Ekranda bir başka müsabaka izliyoruz, ancak spiker naklen anlatıyor, radyodan dinler gibi dinliyoruz.
"Evet sayın seyirciler, güreşçimiz Hamza Eroğlu!"
İnsan ister istemez kendi kendine "Hop hop! Kim kim, kim dedi" diyor.
O kadar inanılmaz kendi kendine "Herhalde ben yanlış duydum" diye düşünüyor.
Aradan 30 saniye geçiyor "Hamza Eroğlu pasif güreşiyor diye ihtar mı verecek bu hakem, inanılmaz bir şey" diyor, spiker.
O zaman isyan başlıyor.
Oturduğunuz yerden ekrana söyleniyorsunuz, "Kardeşim esas inanılmaz sizsiniz, bütün Türkiye uyumuyor, bu güreşi bekliyor. Siz orada güreşçinin soyadını yanlış söylüyorsunuz."
Bunun affı yok!
İnsandır, hata yapamaz mı?
Yapar, elbette yapar.
Herkes hata yapar ve yapıyor.
Zaten dikkat buyurursanız, "Kardeşim esas inanılmaz sizsiniz" diye yazdım, çoğul.

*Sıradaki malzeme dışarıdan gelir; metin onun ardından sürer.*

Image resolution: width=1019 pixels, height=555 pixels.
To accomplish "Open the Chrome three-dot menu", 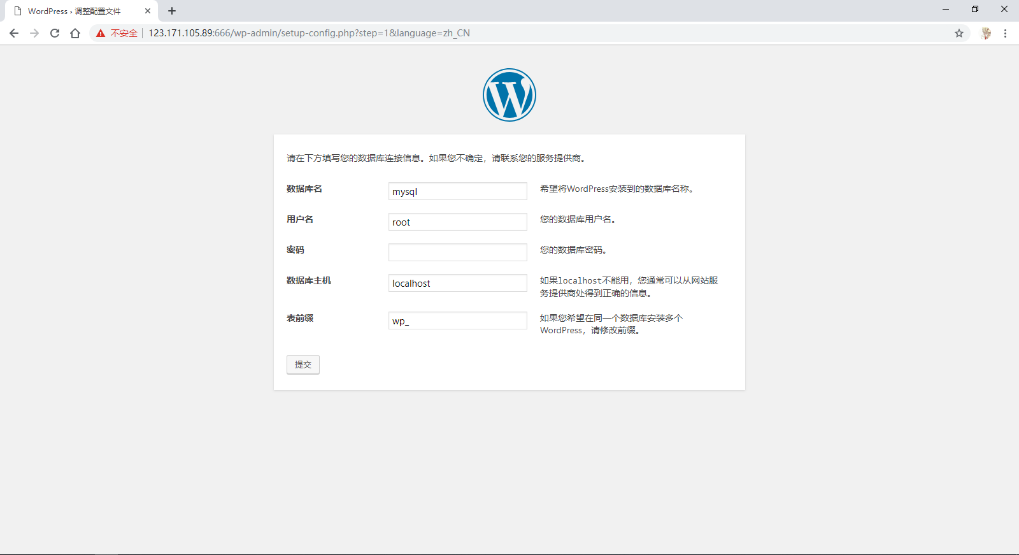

Müsabakayı aktaran spikerin kim olduğunu araştırmadım bile, ismi hiç önemli değil, hata sistemde...
Diyelim ki Mehmet anlatıyor, ismi yanlış söyledi...

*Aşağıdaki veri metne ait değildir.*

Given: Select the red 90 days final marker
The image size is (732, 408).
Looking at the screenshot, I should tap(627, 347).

Olur böyle vakalar, basireti bağlanır insanın...
Fakat bu hatayı anında düzeltmeleri lazım...
Spikeri görmüyoruz bile, uyarsanıza! Hiç bir şey yapamıyorsanız önüne kağıt koyun "Adamın adı Hamza Yerlikaya" diye...
Bırakın kağıt koymayı, ne imkanlar var, kulağında kulaklık, önünde telefon!

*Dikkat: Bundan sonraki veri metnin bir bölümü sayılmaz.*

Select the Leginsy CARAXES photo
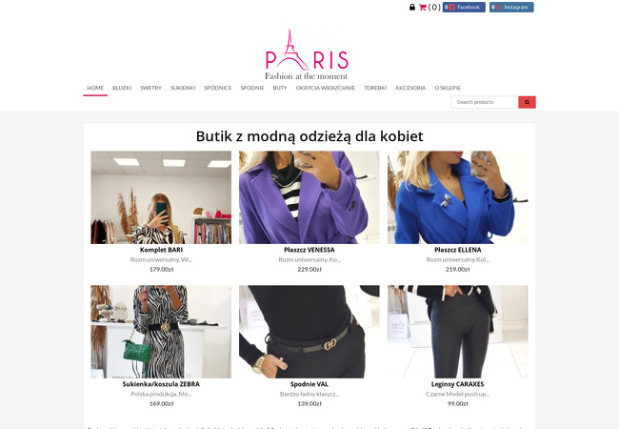 coord(457,332)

Esas vahim olan hatanın maç boyunca tekrarı ve bir türlü düzeltilmemesi!
Böyle vurdum duymazlık olmaz.
Bu kadar baştan savmacılık, izleyiciye bu kadar saygısızlık TRT'ye yakışmıyor.
Zevksiz bir şaka gibi "Altın madalyaya giden greko-romendeki tek umudumuz güreşçinin adı", bütün bir müsabaka boyunca yanlış söylenir mi?
Ardından bir anons "Güreşçimiz Hamza Eroğlu'nun müsabakasını TRT kameramanları banda aldı, kısa bir süre sonra ekranlarınıza getireceğiz!"
Vallahi billahi bu aşamada kendimden şüphe ettim, "Benim bilmediğim bir güreşçi var, o da mı bir Almanla güreşti acaba diye" gittim gazeteye baktım, yok tabii, TRT yanlışta devam ediyor o kadar!
Bekliyoruz şimdi kısa bir süre sonra ekrana gelecek müsabakayı, bu arada bende "Belki onu anlatırken düzeltir" diye bir umut...
Gelemedi o müsabaka bir türlü ekrana...
Kısa bir süre nedir?
Onbeş dakika, olmadı, yarım saat diyelim...
Olimpiyatlarda TRT de, kendi payına sapır sapır döküldü!
TRT imkanlarını bilen, kurumun gücünü bilenler için çok üzücü bir gözlem oldu.
Hata heryerde olur ama düzeltilmemesi, tepeden tırnağa bir hatalar zincirinin ifadesi.
Ah gel de şimdi Özal'lı yılları anma!
Rahmetli şu anda başbakan olsaydı, ne yapardı biliyor musunuz?
Bir telefon edecekti...
İsmail Cem Dışişleri Bakanı olduğu için onu aramayacaktı, tutup Nuri Çolakoğlu'nu arayacaktı...
- Çolakoğlu, şu TRT'yi bir sisteme sok, adam et!
Bunu Eylül başı yapmış olsalardı, Eurosport yayınını da sabote etmeye gerek kalmazdı, çünkü serbest rekabet TRT'yi korkutmazdı.